Don’t you think it is?
No. We have a lot of people in this town who have tremendous visibility in Washington. And they’re spread throughout this community, but not at the level that I would like to see.
When did you first feel comfortable representing yourself as an industry expert?
I feel like I had developed not only the academic credibility but also the industry credibility when I was recruited here to Vanderbilt. I had to have an academic record at a top research institution, and I did, and they valued that. But also, given that I was going to be directing the health care program here, I had to be viewed as a constructive partner on the side of industry, which is an additional hurdle that most academics who spend their time in the ivory tower don’t have.
Do you gain credibility by calling industry trends correctly?
Well, see, academic research isn’t about calling anything right. If you’re trying to make calls, you’re not doing hard-core research. Academic research is about advancing the understanding of the way the world works. And the currency in the world of academia is publications: publication impact and where you publish – that’s everything.
In the business school, as health economists, we’ll publish in a bunch of journals that nobody will ever read. Unless you have a Ph.D. in economics, they would make absolutely no sense to you. And they’re only read by a handful of other people.
Isn’t that a problem, especially if the papers you publish could help people in the real world?

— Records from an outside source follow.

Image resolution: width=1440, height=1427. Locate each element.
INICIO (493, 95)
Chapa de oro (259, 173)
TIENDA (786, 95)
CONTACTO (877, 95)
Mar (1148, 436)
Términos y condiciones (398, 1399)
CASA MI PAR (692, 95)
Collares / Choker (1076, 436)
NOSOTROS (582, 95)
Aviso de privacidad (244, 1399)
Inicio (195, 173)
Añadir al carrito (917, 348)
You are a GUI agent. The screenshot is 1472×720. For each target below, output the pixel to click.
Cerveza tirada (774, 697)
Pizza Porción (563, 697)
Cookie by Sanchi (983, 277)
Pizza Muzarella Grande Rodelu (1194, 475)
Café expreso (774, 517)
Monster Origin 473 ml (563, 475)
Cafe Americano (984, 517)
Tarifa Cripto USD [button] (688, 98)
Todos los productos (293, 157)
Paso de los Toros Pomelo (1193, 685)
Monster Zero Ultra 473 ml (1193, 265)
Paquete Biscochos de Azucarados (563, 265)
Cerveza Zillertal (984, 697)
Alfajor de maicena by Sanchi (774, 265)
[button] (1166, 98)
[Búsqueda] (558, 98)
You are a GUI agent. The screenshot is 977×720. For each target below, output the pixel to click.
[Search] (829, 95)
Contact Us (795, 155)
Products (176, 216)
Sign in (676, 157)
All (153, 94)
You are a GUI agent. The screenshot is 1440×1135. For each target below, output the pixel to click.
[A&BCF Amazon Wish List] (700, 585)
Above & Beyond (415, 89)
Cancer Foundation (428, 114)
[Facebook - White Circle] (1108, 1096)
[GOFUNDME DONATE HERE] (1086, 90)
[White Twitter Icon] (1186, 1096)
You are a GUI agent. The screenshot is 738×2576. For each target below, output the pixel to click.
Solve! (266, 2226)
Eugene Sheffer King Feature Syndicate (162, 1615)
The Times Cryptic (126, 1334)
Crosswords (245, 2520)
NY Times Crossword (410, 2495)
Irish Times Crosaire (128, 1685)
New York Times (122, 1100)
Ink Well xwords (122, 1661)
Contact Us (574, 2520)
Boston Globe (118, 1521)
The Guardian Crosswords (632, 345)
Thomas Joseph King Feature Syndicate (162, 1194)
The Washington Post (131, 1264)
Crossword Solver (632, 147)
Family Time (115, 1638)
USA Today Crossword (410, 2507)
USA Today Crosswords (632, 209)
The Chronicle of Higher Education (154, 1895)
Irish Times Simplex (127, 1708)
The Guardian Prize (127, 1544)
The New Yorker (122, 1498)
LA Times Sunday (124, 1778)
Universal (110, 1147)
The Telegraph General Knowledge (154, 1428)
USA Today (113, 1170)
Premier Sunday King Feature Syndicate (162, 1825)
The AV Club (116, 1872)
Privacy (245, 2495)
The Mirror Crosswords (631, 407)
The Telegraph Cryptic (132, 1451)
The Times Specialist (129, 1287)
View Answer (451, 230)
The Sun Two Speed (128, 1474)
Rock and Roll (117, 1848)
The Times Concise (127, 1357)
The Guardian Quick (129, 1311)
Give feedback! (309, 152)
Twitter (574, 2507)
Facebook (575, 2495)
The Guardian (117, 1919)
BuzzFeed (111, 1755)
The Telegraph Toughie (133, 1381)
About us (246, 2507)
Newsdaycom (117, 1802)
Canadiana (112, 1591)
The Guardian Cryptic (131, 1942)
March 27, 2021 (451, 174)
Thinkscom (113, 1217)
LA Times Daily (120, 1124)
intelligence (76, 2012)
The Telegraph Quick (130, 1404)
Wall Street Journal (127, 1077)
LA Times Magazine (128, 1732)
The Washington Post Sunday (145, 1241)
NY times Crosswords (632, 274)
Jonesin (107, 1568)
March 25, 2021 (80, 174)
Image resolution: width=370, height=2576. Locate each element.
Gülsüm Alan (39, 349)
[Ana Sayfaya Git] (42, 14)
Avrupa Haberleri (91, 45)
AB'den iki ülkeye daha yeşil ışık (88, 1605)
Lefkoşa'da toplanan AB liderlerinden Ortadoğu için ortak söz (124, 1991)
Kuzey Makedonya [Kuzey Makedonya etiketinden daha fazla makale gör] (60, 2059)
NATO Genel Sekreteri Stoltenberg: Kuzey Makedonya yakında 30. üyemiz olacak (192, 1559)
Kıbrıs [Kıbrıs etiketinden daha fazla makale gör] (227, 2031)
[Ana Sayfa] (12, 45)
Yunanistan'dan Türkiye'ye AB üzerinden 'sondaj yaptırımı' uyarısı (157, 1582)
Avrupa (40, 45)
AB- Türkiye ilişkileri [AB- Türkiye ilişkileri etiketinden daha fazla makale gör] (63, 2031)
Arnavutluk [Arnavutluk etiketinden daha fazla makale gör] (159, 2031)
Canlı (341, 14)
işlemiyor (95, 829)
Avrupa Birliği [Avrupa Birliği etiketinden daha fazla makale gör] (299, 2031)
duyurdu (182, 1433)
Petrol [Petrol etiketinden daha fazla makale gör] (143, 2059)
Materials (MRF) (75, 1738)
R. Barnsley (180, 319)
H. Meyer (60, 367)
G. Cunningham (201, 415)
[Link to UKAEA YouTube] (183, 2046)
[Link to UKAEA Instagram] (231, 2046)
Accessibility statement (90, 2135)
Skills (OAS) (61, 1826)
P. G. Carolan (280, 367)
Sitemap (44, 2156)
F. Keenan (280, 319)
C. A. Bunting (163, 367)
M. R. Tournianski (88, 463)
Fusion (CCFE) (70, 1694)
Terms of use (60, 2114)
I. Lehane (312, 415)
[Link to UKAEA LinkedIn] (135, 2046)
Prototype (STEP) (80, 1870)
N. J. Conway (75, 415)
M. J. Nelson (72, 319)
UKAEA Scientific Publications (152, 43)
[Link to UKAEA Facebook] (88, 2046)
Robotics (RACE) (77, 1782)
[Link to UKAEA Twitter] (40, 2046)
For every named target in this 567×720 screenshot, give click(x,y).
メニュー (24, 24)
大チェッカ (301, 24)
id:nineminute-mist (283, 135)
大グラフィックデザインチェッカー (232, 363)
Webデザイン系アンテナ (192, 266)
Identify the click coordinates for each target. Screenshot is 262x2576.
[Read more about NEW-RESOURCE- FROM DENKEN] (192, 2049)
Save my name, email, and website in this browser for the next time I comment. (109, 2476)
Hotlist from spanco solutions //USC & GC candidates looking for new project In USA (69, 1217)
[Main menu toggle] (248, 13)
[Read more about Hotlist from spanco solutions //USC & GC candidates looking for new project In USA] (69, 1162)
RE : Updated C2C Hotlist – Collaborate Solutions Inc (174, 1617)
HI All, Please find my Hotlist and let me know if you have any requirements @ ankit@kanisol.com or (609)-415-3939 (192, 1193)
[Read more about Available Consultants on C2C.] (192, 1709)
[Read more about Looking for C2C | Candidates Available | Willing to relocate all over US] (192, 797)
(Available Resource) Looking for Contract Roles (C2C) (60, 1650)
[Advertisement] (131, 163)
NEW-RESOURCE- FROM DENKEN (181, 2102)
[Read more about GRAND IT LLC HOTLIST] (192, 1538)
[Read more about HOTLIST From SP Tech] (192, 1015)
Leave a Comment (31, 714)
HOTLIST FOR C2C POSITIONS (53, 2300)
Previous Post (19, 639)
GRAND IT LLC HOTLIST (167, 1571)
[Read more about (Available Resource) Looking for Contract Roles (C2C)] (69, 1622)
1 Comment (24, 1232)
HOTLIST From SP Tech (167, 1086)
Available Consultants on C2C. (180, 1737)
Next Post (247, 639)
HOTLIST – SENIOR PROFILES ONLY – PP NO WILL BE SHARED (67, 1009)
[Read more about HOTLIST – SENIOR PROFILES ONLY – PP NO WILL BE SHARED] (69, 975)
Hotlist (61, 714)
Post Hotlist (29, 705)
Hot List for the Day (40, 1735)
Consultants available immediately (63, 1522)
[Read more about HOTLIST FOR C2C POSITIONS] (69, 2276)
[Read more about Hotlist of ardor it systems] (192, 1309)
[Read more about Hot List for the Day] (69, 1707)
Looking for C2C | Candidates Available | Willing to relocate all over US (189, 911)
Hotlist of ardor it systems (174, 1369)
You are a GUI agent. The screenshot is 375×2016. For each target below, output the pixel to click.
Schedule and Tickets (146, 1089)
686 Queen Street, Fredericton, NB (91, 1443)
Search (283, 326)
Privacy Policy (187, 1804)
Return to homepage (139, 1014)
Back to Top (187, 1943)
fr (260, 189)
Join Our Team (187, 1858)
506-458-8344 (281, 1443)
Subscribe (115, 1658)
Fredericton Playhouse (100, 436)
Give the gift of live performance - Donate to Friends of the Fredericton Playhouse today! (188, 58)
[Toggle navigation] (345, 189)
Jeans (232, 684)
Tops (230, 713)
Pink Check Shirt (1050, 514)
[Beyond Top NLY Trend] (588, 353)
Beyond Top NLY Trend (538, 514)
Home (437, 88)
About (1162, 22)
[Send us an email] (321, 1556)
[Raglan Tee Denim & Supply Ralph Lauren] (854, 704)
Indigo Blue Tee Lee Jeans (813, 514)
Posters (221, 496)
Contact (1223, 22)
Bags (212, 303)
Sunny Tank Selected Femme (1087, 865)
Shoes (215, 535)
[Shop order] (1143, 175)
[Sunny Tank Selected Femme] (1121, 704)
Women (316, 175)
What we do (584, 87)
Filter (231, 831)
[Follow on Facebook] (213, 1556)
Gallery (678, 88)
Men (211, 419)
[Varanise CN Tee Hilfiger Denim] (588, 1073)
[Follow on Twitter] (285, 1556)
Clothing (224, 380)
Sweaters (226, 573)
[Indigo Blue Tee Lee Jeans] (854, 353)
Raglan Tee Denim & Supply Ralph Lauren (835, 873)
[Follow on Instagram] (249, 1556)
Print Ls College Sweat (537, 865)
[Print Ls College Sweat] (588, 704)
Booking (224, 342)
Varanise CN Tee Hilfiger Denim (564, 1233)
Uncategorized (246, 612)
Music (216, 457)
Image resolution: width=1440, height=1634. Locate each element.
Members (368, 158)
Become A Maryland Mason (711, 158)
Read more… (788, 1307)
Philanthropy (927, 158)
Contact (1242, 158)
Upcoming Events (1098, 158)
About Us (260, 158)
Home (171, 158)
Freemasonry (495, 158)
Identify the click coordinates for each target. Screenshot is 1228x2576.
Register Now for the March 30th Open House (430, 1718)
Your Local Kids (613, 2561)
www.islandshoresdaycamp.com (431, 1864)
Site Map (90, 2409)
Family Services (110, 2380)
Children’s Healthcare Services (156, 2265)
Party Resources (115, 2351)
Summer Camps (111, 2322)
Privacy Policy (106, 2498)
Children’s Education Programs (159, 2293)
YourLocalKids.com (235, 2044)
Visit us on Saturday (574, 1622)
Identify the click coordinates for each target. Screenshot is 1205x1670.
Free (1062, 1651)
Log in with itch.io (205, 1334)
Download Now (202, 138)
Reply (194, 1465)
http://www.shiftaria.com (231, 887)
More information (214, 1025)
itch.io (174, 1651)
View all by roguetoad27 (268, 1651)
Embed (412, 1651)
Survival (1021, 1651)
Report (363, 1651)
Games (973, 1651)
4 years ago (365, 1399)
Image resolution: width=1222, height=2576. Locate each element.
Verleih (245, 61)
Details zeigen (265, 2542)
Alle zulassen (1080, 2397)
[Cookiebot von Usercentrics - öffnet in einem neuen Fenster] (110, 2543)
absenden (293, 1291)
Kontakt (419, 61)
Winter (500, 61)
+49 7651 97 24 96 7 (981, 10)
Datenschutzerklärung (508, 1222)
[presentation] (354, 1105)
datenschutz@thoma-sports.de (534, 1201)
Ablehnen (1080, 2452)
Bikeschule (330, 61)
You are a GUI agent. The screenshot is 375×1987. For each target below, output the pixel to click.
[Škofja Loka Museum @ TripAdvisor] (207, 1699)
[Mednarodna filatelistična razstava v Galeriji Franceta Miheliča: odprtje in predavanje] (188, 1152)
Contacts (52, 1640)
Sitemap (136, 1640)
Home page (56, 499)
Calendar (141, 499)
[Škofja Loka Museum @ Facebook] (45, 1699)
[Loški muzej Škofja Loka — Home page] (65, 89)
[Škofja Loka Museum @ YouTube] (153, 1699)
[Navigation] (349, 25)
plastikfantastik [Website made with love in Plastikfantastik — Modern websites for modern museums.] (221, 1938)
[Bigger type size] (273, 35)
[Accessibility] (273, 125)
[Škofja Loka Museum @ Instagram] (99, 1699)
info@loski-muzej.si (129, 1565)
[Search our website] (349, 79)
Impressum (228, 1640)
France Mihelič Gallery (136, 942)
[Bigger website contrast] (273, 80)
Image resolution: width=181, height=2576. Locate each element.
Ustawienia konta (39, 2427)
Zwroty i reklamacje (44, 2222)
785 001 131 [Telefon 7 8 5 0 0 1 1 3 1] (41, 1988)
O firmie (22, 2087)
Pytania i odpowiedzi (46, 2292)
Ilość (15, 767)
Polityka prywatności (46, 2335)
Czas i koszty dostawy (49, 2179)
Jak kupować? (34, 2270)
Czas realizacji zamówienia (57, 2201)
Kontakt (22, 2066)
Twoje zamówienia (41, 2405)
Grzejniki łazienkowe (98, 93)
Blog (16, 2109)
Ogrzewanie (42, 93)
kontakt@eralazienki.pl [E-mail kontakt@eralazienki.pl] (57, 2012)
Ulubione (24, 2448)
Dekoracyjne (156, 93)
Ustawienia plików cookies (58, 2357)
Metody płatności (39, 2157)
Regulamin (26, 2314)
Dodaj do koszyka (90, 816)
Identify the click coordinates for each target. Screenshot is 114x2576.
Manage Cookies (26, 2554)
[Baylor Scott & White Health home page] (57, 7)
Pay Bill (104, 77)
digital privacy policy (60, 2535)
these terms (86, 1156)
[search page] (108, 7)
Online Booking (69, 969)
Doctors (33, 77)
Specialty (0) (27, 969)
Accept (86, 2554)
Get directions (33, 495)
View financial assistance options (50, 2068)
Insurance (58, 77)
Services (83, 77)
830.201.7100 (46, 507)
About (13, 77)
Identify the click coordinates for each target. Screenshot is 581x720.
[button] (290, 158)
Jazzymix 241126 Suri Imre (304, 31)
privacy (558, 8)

There’s a challenge, particularly in business schools, because there is a disconnect between what industry businesses value and what academics who are working in business schools are rewarded for doing. They’re very different. And I could spend all my time writing and offering perspectives that industry might find valuable, which might have very little if any currency in the world of higher education. It’s a tough balance to strike, it really is.
What is the most innovative idea you have heard in all of the time you’ve spent thinking about revamping health care?
I hope you asked that question with low expectations because the simple fact of the matter is there’s no new idea. There’s no silver bullet, there’s no magic key. It’s just basic economics and blocking and tackling. The reality is that we have lived in a world where we have ignored the fact that we have unlimited wants and desires to either consume health care or provide it to others, but a very limited willingness to either pay for it or tax other people to pay for it.
So when you come back to first principles, it’s basically a return to producing a product or service that people value in excess of the cost. And providing it in a way that they want to separate from their own hard-earned wealth to buy it. Simple economics.